The confession should terrify me. Instead, it confirms what I already suspected—that Lorenzo Santoro operates by different rules from the civilized world I used to inhabit. Rules that might be the only thing keeping me alive. Rules that, given the chance a month ago, I'd have used against him, and now I'm feeling grateful he lives by them.
"Did you kill them to protect me?"
"I killed them because they were going to kill us." He turns back to the city. "Everything I do now is about keeping you breathing long enough for Costa to decide your fate."
I climb onto the stone ledge beside him, bringing myself to his eye level. "Is that all this is to you? A job?"
"That's what it was supposed to be." His voice drops lower. "Extract information, then eliminate the target. Should've been clean and simple."
"But?"
"But nothing is simple anymore." He meets my eyes. "You were supposed to be dead weeks ago."
I reach up and trace the scar down his cheek, feeling him go very still under my touch. "Why am I not?"
"Because you're Emilio Costa's daughter."
"That's not why." I lean closer, close enough to see the conflict in his hazel eyes. "That's the excuse you tell yourself, but it's not the reason."
Lorenzo's hand covers mine, pressing my palm against his scarred cheek. "What do you want me to say, Serena? That I couldn't pull the trigger because you reminded me of something human? That watching you fight for your life made me remember what it felt like to care about someone?"
"Is that the truth?"
"The truth is you were a job until I fucked you that night after having drinks." The words come out rough but honest. "Then it got complicated."
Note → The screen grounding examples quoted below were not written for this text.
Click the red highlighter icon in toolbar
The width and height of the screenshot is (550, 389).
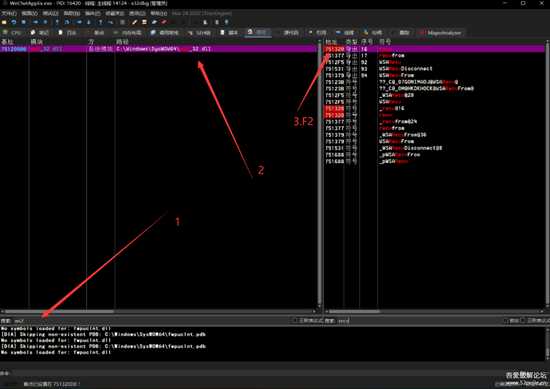point(164,22)
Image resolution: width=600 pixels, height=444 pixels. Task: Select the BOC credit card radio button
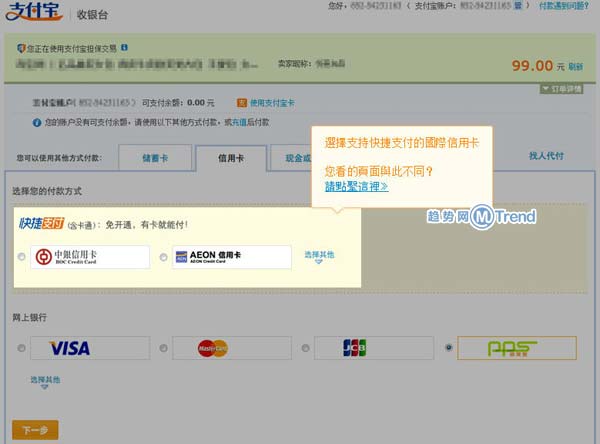[21, 258]
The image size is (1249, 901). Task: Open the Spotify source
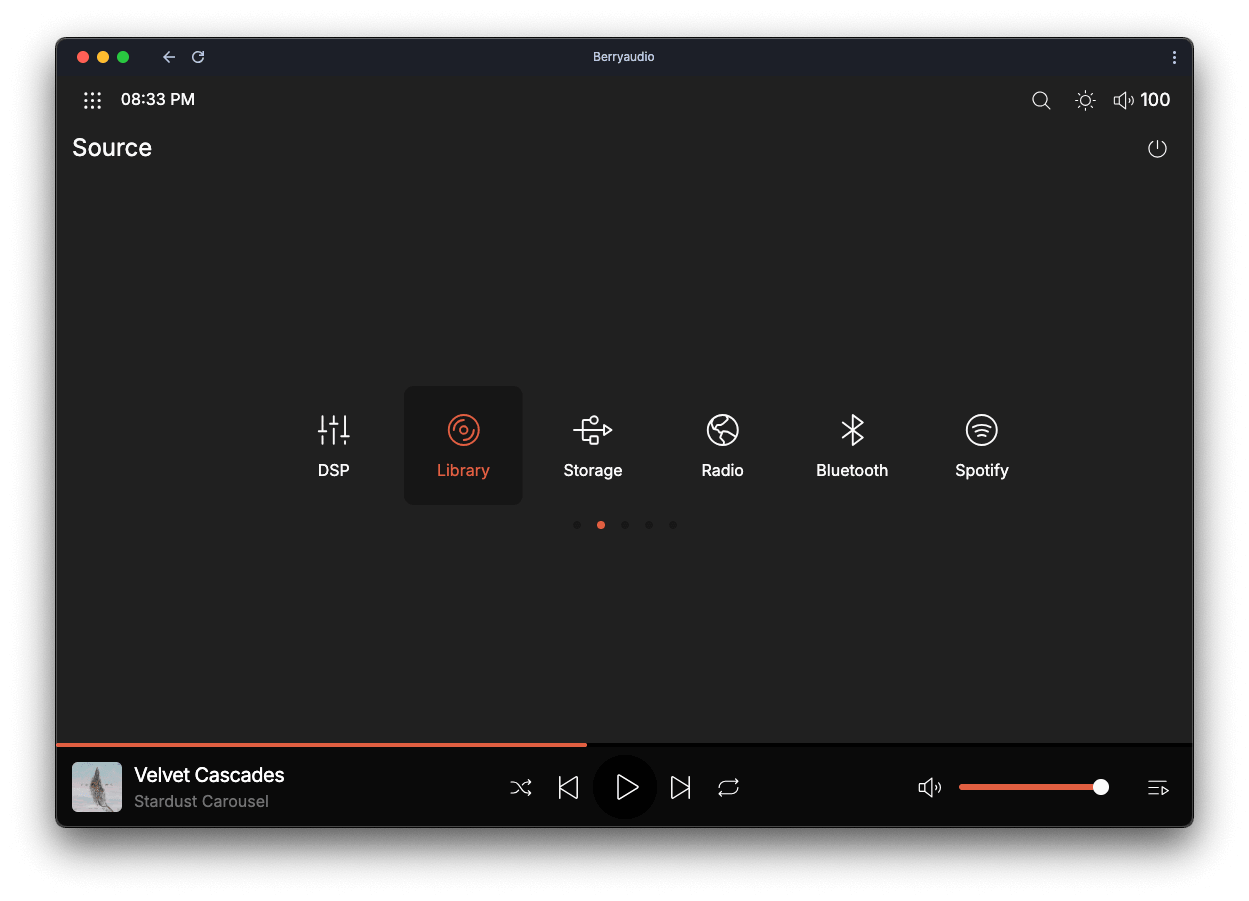tap(981, 445)
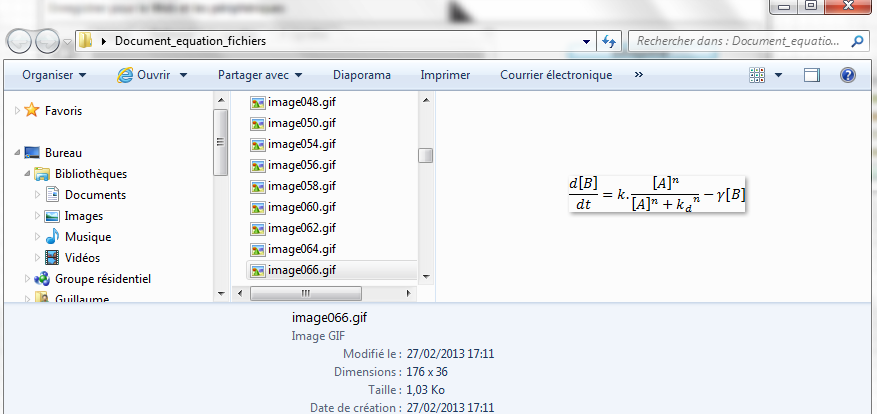Screen dimensions: 877x414
Task: Click Courrier électronique in the toolbar
Action: click(555, 75)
Heat flushes through me at the memory, at the way he's looking at me now. "Complicated how?"
"You know how." His thumb brushes across my cheekbone. "Don't make me say it."
I shift closer, sliding my arms around his waist. His hands find my hips automatically, steadying me. "If I'm not a job anymore, what am I?"
"I don't know." The admission seems to cost him. "To Costa, you're an asset. A tool he can use to legitimize his empire or leverage against his enemies. To the other families, you're a threat to be eliminated or a prize to be claimed."
"And to you?"
Lorenzo's grip on my waist tightens. "To me, you're a complication I can't afford and can't eliminate."
"That's not an answer."
"It's the only answer I have." His voice is strained. "I've never had to define what someone means to me beyond their use as a target or an ally. I don't have vocabulary for whatever this is."
I understand that admission in a way that surprises me. My entire adult life has been built around the law, around clear definitions and documented precedents. There's no legal framework for what exists between us, no case law to guide me through the ethics of falling for my captor.
"Maybe we don't need definitions," I say. "Maybe we just need honesty."
"Honesty?" He tilts his head. "You want me to be honest about what I think when I watch you sleep? About what I imagine doing to anyone who tries to take you from me?"
The possessiveness in his voice should alarm me. Instead, it sends heat spiraling through my core, especially when his grip grows firmer. "Yes."
"I think about killing them." His hands slide up my ribs in a possessive motion. "All of them. Every family, every rival, every threat. I think about ending this the only way I know how—with bullets and blood and bodies in shallow graves."
"And then what?"
"Then I remember you wouldn't forgive me for that. You'd see the monster instead of the man." His forehead touches mine. "So I try to think of another way."
The confession breaks something open in my chest. This dangerous, violent man is restraining his nature because of how I might react. Because my opinion of him carries weight he can't quantify but can't ignore.
I kiss him softly, and he returns the gesture with such tenderness, I feel surprised. He tastes of coffee and cigarettes but his mouth is gentle against mine.